CONSEGNA -> Elenca gli edifici di Màrcatobianco che il brano su Màrcatobianco nomina uno per uno, esclusi i fabbricati indicati solo in gruppo.

BRANO ->
--------------------------------

Màrcatobianco, oltre alla casa padronale dei Guccione, oggi in possesso della famiglia Tripi, ha una chiesa parrocchiale, che nel tempo è stata ingrandita per rispondere alle nuove esigenze della popolazione.

Fino a qualche tempo addietro, entrando a destra del paese, si ergeva una grande stalla, mentre i rimanenti fabbricati venivano dati in concessione ai mezzadri. La curiosità di questo luogo è la mancanza di un cimitero. La popolazione di Màrcatobianco, fino a qualche trentennio addietro, aveva escogitato il sistema di mettere sopra i muli le persone morte e farli incamminare verso il paese di Alia, dichiarando che il povero sventurato era deceduto nel territorio dello stesso comune, avendo così assicurata la sepoltura nel medesimo centro.

Vicino all’attuale casa detta du Zu Bustinu, oramai abbandonata, si ergeva la panetteria che quotidianamente serviva a preparare il pane per l’intero villaggio.

--------------------------------

MATERIALE ->
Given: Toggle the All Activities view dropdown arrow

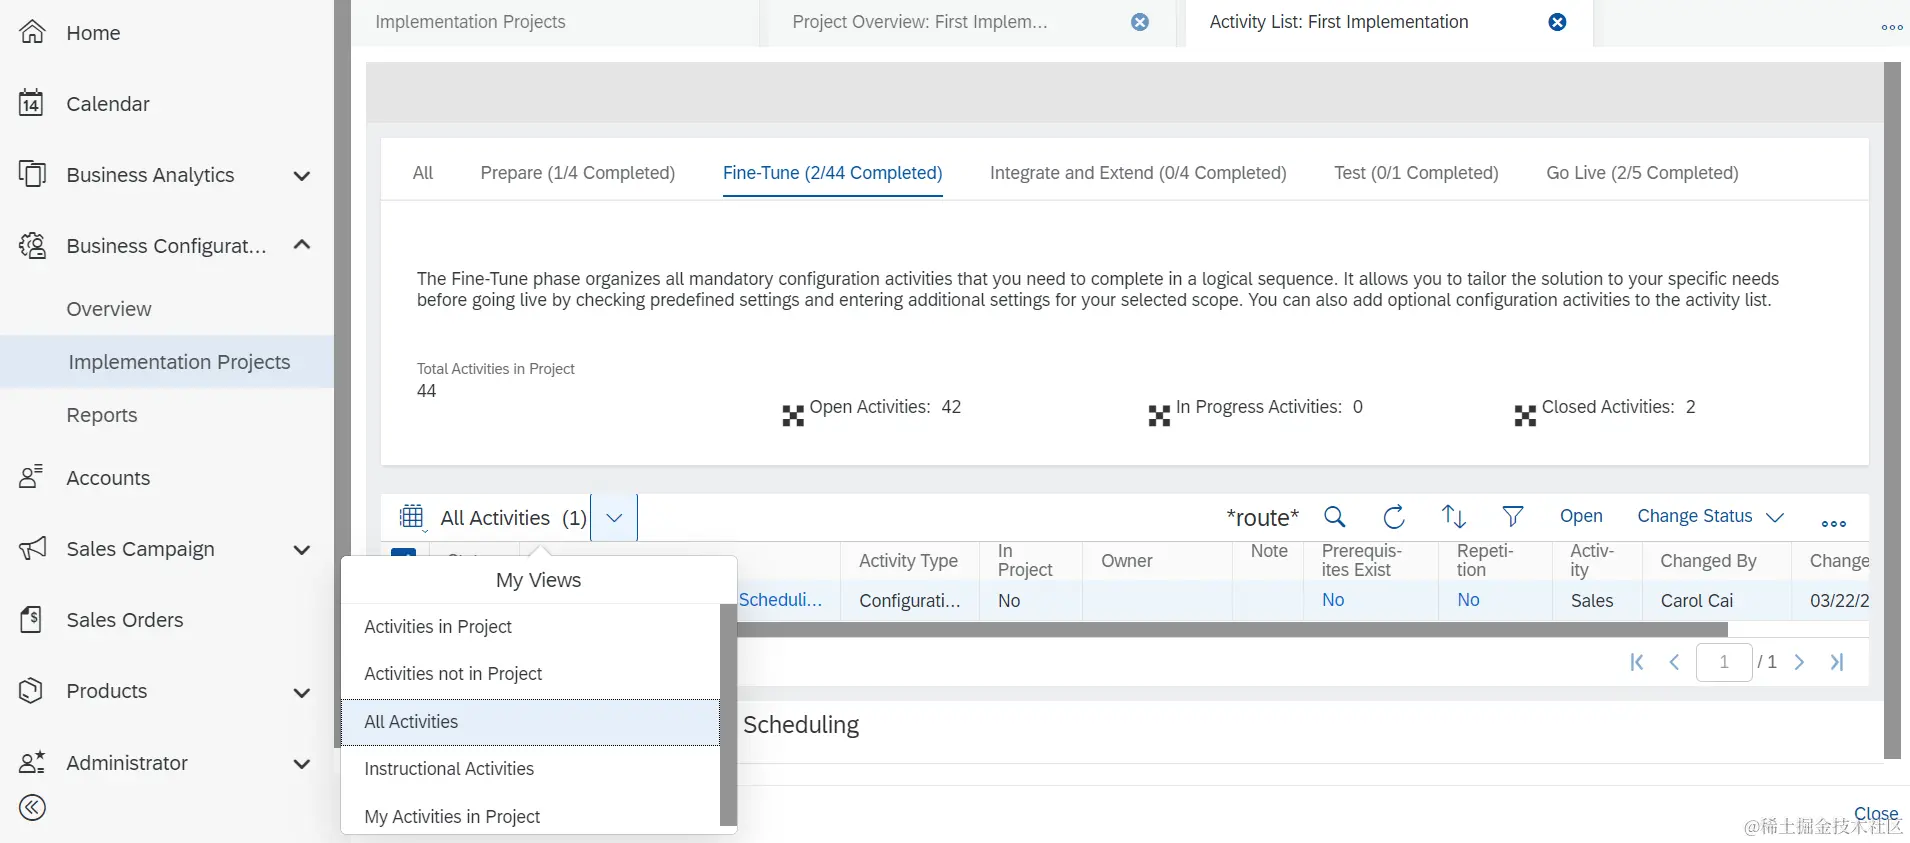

--------------------------------

SOLUZIONE ->
- la casa padronale dei Guccione
- la chiesa parrocchiale
- la grande stalla
- la casa detta du Zu Bustinu
- la panetteria